The Wiener Schubertbund ("Vienna Schubert Society") is a men's choir in Vienna, Austria, founded in 1863.

==History==
The choir's founder in 1863, and its first musical director, was Franz Mair. It was originally affiliated to a teachers' association, and known as the Lehrersängerchor Schubertbund. The reference to Franz Schubert was significant in that Schubert was from a family of teachers, himself having been at one time a teacher. In 1870 the choir left the teachers' association, and was renamed Schubertbund. Since 1918 the choir has been based in the Vienna Concert Hall, and it has had the name Wiener Schubertbund since 1922.

132 singers were present at the first rehearsal in 1863; at the thousandth concert in 1924 there were about 400 singers. At the first rehearsal in 1946 after the Second World War there were 80 singers. In 2005 there were about 50 active members. The choir has given concerts outside Austria: in recent years it has visited the USA, China, Syria and Brazil.

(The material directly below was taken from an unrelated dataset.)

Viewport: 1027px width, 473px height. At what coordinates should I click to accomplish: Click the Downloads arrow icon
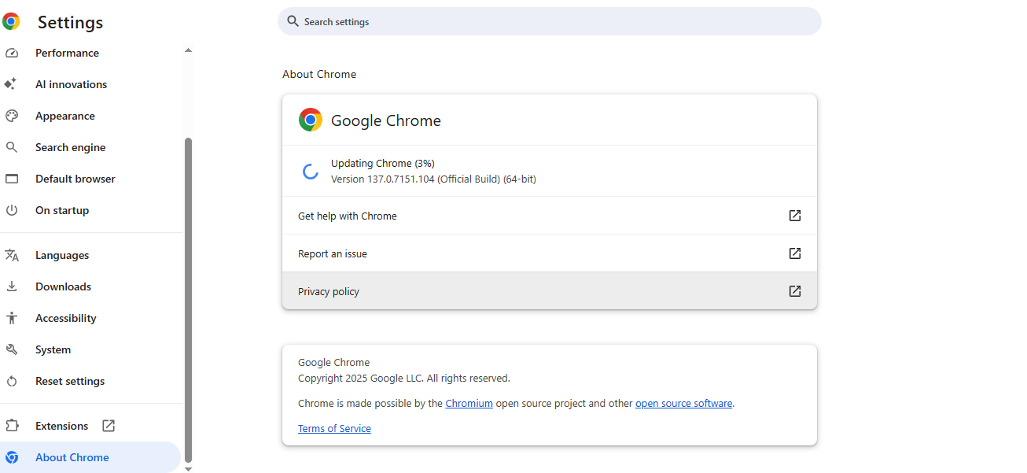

From its founding, the choir has paid particular attention to the works of Franz Schubert; at its first concert in 1864, Schubert's Deutsche Messe, D 872, was performed. It performs works by important composers of all musical periods. Works have been dedicated to the choir by composers including Richard Strauss (Die Tageszeiten), Wilhelm Kienzl and Franz Lehár.

==Musical directors==
Past musical directors include Adolf Kirchl, Ferdinand Rebay, Hermann von Schmeidel, Anton Webern, Viktor Keldorfer, Reinhold Schmid, Hans Gillesberger, Leo Lehner and Heinrich Gattermeyer. The present musical director (in 2019) is Fritz Brucker.